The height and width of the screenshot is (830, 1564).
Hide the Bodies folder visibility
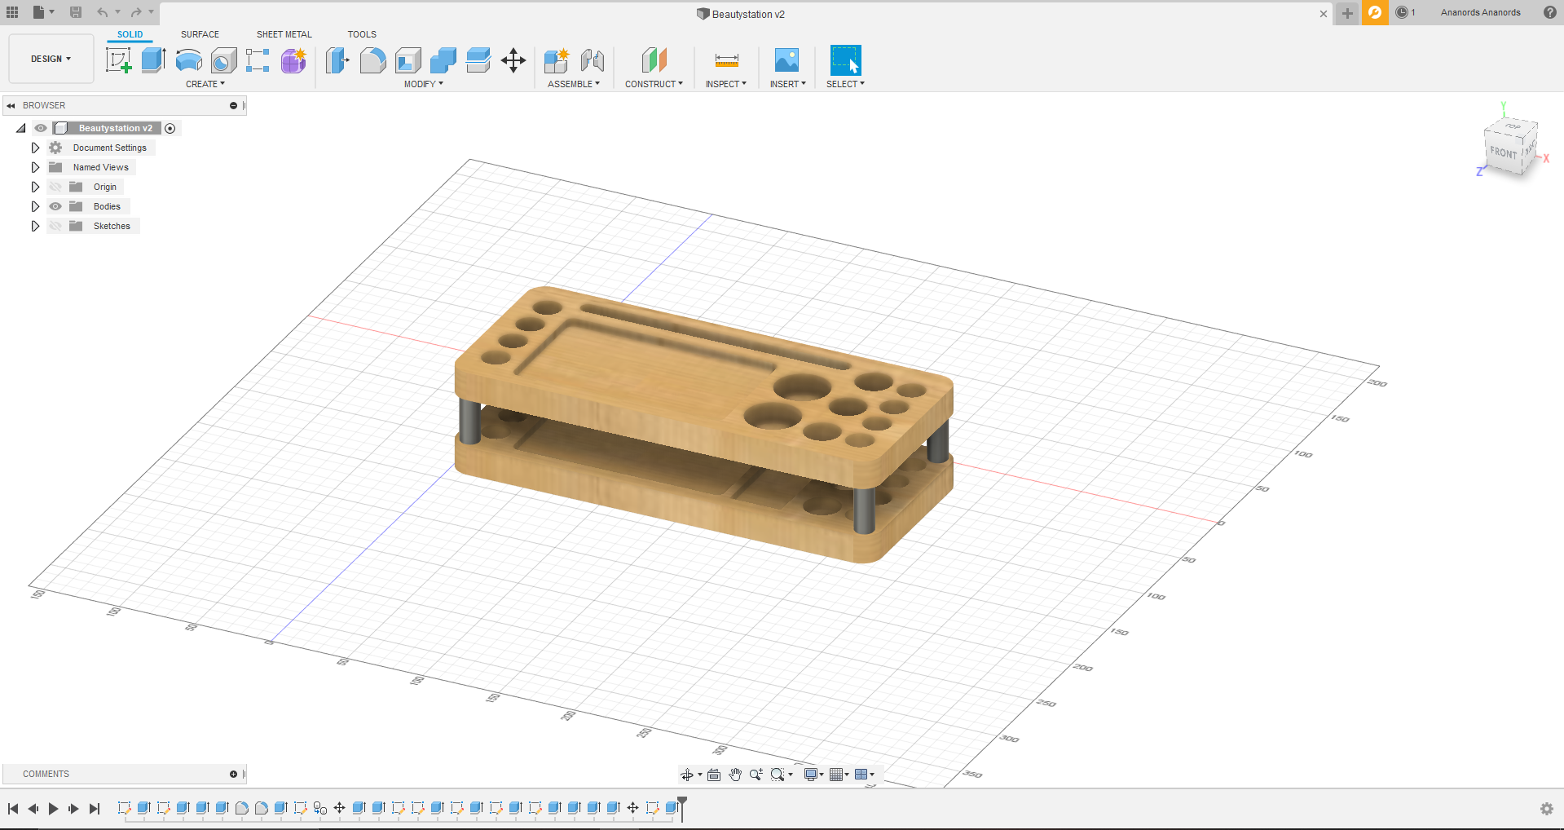click(55, 206)
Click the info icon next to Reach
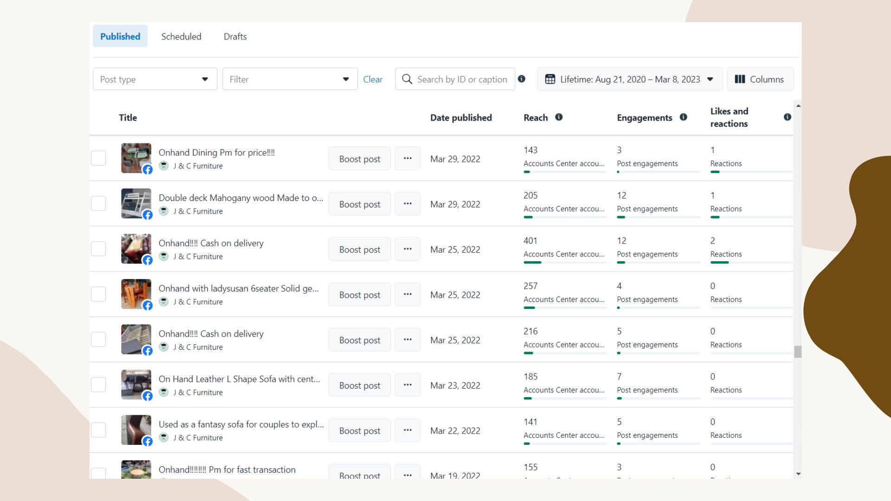 tap(559, 117)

--

TASK GOAL:
Return all the entries word for word, but omit any pictures they contain.

ANSWER BOX:
The height and width of the screenshot is (830, 1564).
Hide the Bodies folder visibility
click(55, 206)
Click the info icon next to Reach
 tap(559, 117)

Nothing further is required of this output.